Toms suggestion is, on the surface, something that could be done easily - at least it looks that way. In practice its just like my suggestions re. parallel planes - the PCB needs to be designed that way right from the outset. In either case its really important to get the layout and cabling right, lest you make things worse - using multiple cables provides lots of opportunities to get it really, really wrong unless you grok Toms concept (which is a good one), and the PCB layout isnt much better in that regard.

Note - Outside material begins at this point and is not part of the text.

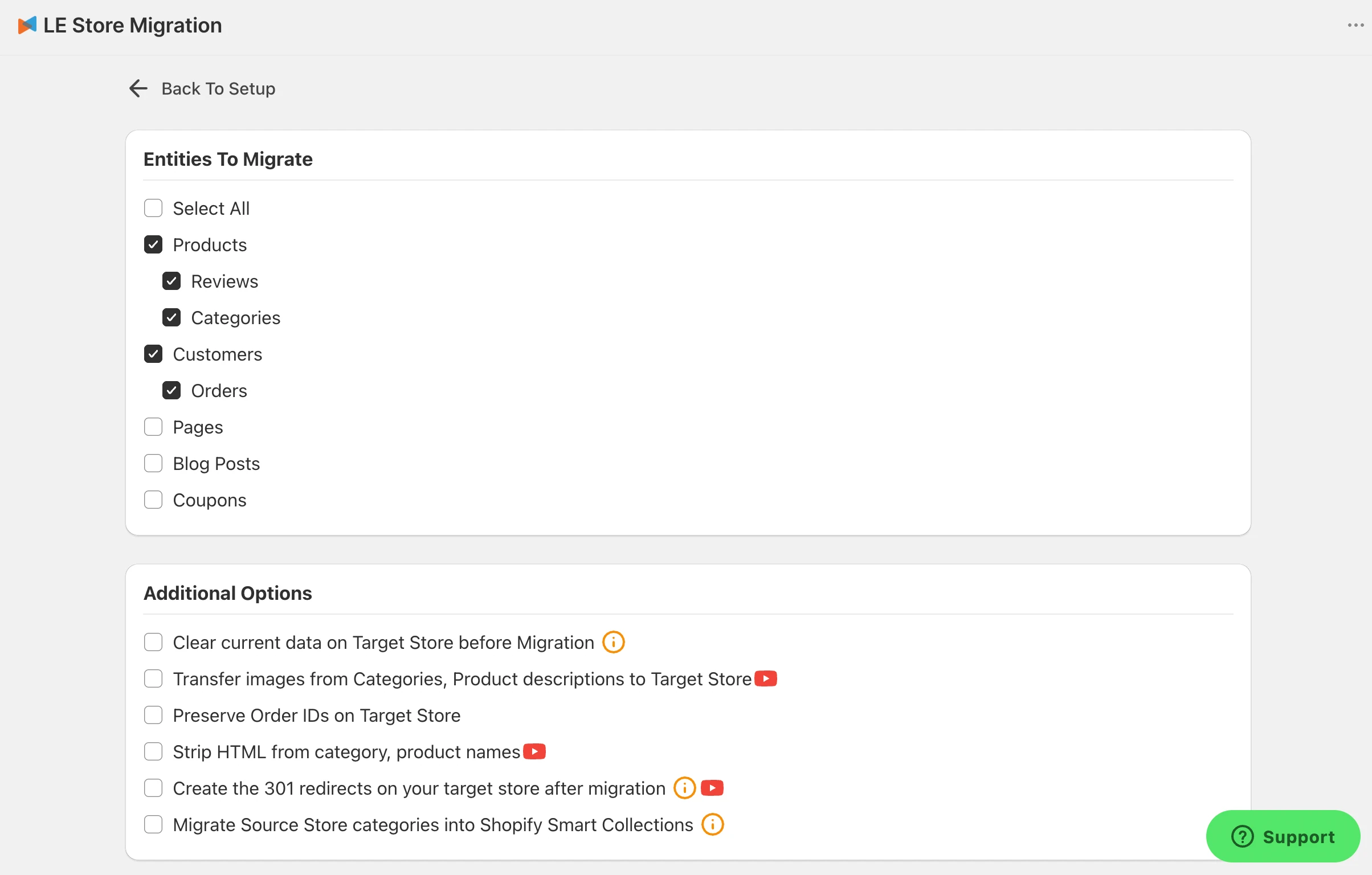Play the Strip HTML tutorial video icon
1372x875 pixels.
coord(534,751)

When you have an amp that doesnt have much local decoupling, you'll want to sit your cap bank nice and close - this maximises inductive coupling, so you must tightly twist/plait the xfmr leads (which will be fairly long). and likewise with the PSU to Amp Dc bus leads.

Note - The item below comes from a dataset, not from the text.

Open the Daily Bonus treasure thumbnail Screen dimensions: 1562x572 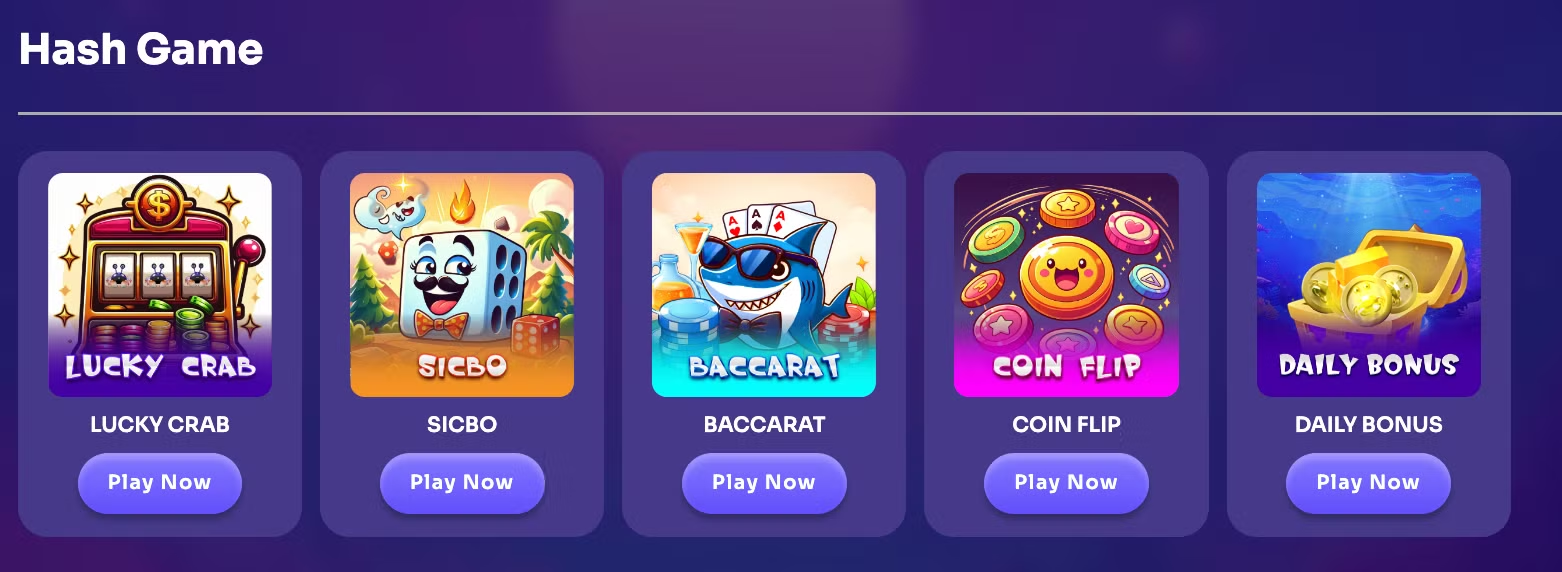pyautogui.click(x=1369, y=285)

The advantage of a hefty bank of caps at the amp is that it allows you to move the main cap bank closer to the xfmr (shorter xfmr leads) and further from the amp (longer DC bus leads). all the wiring still must be tightly twisted though.

When you make your cap bank, use a DIY 2-sided PCB. Use DS Cu-clad PCB material, with one side 0V and the other side V+ (or V- or both). If you use leaded caps its not very hard - the top-side lead gets bent at right angles & trimmed, the other lead needs a hole. Then the cap is inserted, the top lead is soldered on and then the underside.

by doing one cap at a time you can get decent packing density and keep the caps nice and flush to the PCB, without having to pay for the fabrication of a DS-PTH PCB. Attached is a photo of one I prepared earlier, which has 24 x 270uF 100V KZE caps in parallel, giving 6.48mF. You can see how I've made the PCb is as outlined above.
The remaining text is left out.